▶ **Records supplied**

+++

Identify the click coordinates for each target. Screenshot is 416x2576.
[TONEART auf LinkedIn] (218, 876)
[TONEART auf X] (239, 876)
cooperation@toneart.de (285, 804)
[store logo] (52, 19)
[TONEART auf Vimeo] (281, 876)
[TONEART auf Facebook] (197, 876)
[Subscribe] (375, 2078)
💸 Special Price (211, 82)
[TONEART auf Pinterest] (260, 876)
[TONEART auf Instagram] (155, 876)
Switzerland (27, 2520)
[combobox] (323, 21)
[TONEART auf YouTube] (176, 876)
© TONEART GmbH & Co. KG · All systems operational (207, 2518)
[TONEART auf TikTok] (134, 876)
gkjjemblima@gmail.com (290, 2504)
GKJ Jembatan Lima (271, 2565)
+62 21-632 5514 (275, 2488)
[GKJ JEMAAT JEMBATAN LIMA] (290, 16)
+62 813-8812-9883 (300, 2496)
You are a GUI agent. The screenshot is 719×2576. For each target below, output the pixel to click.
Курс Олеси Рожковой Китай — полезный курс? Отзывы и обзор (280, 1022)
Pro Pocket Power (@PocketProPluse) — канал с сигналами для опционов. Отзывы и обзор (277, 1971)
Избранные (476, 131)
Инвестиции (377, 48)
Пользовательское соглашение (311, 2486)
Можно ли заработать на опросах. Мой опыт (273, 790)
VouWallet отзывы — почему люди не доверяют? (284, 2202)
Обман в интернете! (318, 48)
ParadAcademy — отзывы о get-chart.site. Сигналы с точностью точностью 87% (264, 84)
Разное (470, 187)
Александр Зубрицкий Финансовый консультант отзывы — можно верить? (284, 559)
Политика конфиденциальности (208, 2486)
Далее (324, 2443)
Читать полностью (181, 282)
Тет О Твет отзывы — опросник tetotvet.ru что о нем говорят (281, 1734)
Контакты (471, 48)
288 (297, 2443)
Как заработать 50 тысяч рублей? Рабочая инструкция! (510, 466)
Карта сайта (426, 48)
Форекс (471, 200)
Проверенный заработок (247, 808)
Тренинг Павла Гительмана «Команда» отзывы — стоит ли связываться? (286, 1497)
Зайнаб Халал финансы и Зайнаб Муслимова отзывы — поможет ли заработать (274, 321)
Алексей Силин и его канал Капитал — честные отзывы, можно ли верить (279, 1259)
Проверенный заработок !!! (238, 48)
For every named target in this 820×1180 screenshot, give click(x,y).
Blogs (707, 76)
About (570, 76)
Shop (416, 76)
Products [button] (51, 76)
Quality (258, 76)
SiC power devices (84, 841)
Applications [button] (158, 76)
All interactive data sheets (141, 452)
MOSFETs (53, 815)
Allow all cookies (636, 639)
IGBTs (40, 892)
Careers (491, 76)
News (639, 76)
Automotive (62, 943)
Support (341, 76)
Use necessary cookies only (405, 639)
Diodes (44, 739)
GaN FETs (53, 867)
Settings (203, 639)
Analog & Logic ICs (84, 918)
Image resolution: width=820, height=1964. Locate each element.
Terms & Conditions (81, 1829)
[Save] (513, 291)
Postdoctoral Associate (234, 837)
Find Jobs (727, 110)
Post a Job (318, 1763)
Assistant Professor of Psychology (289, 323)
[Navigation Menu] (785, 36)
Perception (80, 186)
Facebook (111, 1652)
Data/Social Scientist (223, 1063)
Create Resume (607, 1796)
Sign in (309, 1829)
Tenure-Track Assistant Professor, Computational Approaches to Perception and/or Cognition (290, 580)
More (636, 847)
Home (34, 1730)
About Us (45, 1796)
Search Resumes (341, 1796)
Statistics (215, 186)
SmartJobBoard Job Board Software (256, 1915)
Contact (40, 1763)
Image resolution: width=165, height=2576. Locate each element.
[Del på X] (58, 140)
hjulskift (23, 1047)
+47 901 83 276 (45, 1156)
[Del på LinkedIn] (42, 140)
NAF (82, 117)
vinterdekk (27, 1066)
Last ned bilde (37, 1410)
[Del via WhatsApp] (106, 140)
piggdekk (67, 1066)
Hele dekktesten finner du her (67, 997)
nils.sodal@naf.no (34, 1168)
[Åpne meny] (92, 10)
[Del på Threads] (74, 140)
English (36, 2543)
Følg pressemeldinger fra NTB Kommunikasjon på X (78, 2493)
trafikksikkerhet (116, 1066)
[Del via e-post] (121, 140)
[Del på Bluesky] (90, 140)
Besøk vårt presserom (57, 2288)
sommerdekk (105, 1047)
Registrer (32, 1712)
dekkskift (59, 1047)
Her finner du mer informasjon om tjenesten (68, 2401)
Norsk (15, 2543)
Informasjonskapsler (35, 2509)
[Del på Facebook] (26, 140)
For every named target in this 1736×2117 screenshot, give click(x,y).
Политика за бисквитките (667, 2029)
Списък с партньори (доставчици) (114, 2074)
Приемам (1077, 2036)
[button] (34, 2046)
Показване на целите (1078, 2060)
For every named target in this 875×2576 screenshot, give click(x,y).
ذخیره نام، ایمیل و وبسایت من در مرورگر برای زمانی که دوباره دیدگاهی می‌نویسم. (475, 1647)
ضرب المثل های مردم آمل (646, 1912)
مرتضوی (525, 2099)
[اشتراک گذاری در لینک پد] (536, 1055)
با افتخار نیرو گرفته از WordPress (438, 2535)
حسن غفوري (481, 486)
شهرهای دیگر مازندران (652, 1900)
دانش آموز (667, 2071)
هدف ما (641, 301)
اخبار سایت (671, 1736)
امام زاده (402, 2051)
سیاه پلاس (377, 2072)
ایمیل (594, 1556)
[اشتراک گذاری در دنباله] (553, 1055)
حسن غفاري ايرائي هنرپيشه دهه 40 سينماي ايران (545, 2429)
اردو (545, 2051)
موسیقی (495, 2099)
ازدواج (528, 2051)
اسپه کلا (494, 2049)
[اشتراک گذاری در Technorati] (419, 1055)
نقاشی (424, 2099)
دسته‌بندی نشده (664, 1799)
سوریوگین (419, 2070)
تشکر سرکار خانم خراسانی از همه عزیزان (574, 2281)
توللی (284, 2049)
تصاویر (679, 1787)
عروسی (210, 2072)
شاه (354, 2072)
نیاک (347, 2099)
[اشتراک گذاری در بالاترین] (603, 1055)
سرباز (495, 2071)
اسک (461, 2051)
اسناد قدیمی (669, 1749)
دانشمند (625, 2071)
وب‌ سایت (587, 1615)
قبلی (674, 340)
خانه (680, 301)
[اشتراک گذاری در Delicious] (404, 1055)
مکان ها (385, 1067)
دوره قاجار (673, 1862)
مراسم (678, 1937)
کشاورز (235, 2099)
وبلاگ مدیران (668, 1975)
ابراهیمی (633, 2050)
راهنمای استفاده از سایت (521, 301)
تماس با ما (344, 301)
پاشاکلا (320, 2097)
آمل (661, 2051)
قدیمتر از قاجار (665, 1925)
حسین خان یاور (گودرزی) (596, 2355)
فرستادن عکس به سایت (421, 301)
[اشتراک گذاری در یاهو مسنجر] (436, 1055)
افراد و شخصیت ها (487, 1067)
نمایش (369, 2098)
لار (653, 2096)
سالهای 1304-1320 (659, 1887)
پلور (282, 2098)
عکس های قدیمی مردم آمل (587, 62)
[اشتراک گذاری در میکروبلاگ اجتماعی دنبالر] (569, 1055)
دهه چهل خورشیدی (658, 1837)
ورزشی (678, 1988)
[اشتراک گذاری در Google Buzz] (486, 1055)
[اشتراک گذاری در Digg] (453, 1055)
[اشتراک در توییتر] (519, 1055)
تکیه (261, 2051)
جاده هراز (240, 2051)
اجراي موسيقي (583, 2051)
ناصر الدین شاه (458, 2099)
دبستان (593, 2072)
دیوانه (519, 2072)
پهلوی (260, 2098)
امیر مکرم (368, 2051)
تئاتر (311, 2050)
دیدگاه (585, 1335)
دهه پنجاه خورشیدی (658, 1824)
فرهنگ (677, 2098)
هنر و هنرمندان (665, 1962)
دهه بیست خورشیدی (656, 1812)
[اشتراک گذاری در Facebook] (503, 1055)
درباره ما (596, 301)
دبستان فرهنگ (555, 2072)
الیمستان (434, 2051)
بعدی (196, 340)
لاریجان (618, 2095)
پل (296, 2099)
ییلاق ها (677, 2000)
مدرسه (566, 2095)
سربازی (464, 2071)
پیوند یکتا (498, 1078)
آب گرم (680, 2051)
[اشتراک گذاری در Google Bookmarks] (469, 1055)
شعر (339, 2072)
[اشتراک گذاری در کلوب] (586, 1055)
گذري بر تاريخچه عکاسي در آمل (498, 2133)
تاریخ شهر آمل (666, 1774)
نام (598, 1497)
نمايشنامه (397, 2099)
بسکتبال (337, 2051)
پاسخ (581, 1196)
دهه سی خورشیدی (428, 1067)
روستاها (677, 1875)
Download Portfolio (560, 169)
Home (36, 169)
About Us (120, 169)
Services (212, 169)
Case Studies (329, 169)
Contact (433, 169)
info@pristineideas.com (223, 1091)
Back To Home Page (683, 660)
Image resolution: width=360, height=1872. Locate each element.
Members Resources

+++

▶ **Instructions for the task**
Your answer must be the lines from the one containing "پاشاکلا (320, 2097)" to the last line of the entries, repeated exactly and with nothing else.

▶ **Solution for this problem**
پاشاکلا (320, 2097)
آمل (661, 2051)
قدیمتر از قاجار (665, 1925)
حسین خان یاور (گودرزی) (596, 2355)
فرستادن عکس به سایت (421, 301)
[اشتراک گذاری در یاهو مسنجر] (436, 1055)
افراد و شخصیت ها (487, 1067)
نمایش (369, 2098)
لار (653, 2096)
سالهای 1304-1320 (659, 1887)
پلور (282, 2098)
عکس های قدیمی مردم آمل (587, 62)
[اشتراک گذاری در میکروبلاگ اجتماعی دنبالر] (569, 1055)
دهه چهل خورشیدی (658, 1837)
ورزشی (678, 1988)
[اشتراک گذاری در Google Buzz] (486, 1055)
[اشتراک گذاری در Digg] (453, 1055)
[اشتراک در توییتر] (519, 1055)
تکیه (261, 2051)
جاده هراز (240, 2051)
اجراي موسيقي (583, 2051)
ناصر الدین شاه (458, 2099)
دبستان (593, 2072)
دیوانه (519, 2072)
پهلوی (260, 2098)
امیر مکرم (368, 2051)
تئاتر (311, 2050)
دیدگاه (585, 1335)
دهه پنجاه خورشیدی (658, 1824)
فرهنگ (677, 2098)
هنر و هنرمندان (665, 1962)
دهه بیست خورشیدی (656, 1812)
[اشتراک گذاری در Facebook] (503, 1055)
درباره ما (596, 301)
دبستان فرهنگ (555, 2072)
الیمستان (434, 2051)
بعدی (196, 340)
لاریجان (618, 2095)
پل (296, 2099)
ییلاق ها (677, 2000)
مدرسه (566, 2095)
سربازی (464, 2071)
پیوند یکتا (498, 1078)
آب گرم (680, 2051)
[اشتراک گذاری در Google Bookmarks] (469, 1055)
شعر (339, 2072)
[اشتراک گذاری در کلوب] (586, 1055)
گذري بر تاريخچه عکاسي در آمل (498, 2133)
تاریخ شهر آمل (666, 1774)
نام (598, 1497)
نمايشنامه (397, 2099)
بسکتبال (337, 2051)
پاسخ (581, 1196)
دهه سی خورشیدی (428, 1067)
روستاها (677, 1875)
Download Portfolio (560, 169)
Home (36, 169)
About Us (120, 169)
Services (212, 169)
Case Studies (329, 169)
Contact (433, 169)
info@pristineideas.com (223, 1091)
Back To Home Page (683, 660)
Image resolution: width=360, height=1872. Locate each element.
Members Resources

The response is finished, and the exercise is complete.